Вторая группа трансформантов (№ 12, 14, 18, 25) характеризуется очень высоким уровнем синтеза р-глюкозидазы на фоне значительного снижения активности других ферментов. Биосинтез продуктов трансформантами данной группы весьма схож между собой, однако, клон № 18 отобран как наиболее перспективный продуцент Р-глюкозидазы, активность которой составила 1261 ед/мл, что, в свою очередь, в 20 раз выше контрольного значения. Активность КМЦ-азы и ксиланазы при этом снижена на 75 и 88%, соответственно, а общее количество внеклеточного белка в КЖ - на 45% относительно контроля.
На электрофореграмме (рис. 10) у рекомбинантного штамма отчетливо видна полоса в районе 120 кДа (отмечена стрелкой), соответствующая Р-глюкозидазе, которая еле заметна у исходного штамма. Другие же белки базового ферментного комплекса еле заметны или практически отсутствуют.
Таким образом, клон № 18 (далее P. verruculosum F10) является наиболее привлекательным с точки зрения биосинтеза монопродукта (Р-глюкозидазы). Поэтому этот штамм был взят в качестве объекта исследования в дальнейших экспериментах по оптимизации питательной среды и условий культивирования.
На данном этапе работы было проведено культивирование штамма P. verruculosum F10 в ферментере с двумя различными способами подачи подпитывающего раствора: 1) дробный способ; 2) по парциальному давлению рОг.

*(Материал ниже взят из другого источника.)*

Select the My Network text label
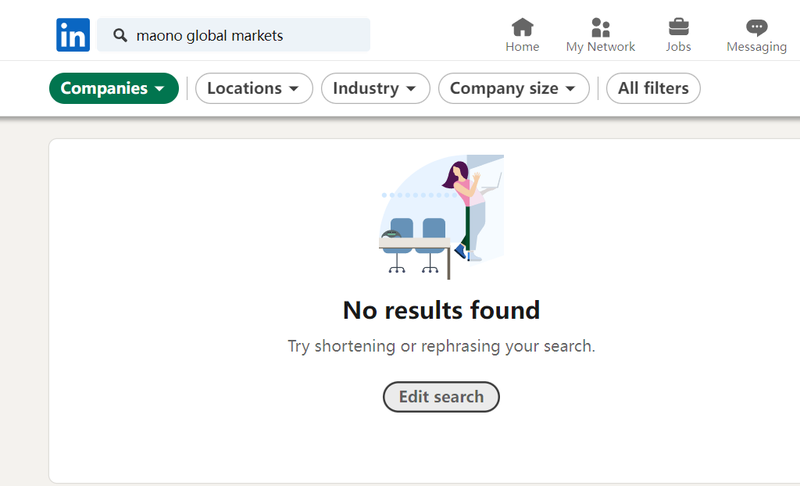Screen dimensions: 800x486 tap(601, 47)
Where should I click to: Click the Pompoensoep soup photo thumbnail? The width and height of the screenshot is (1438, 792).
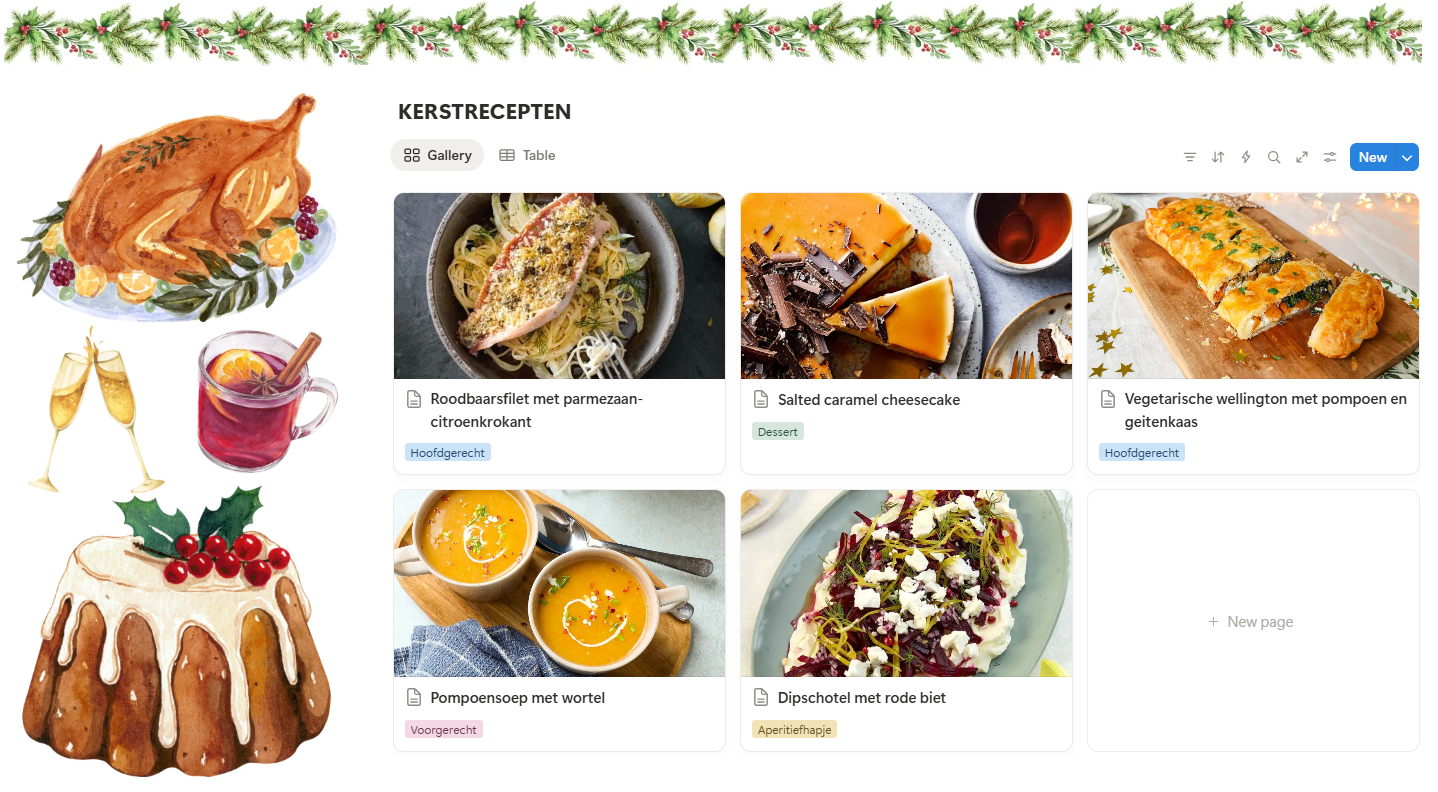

Из полученных данных (рис. 11) можно заключить, что оптимальным способом подачи подпитки является 1 способ, поскольку общее количество внеклеточного белка в КЖ было получено на 5% выше по сравнению со 2 способом. Анализ значений активностей всех исследуемых ферментов также указывает на преимущество 1 способа. Разница в величинах КМЦ-азы, ксиланазы и Р-глюкозидазы при разных способах подачи подпитки составила 7, 13 и 5%, соответственно.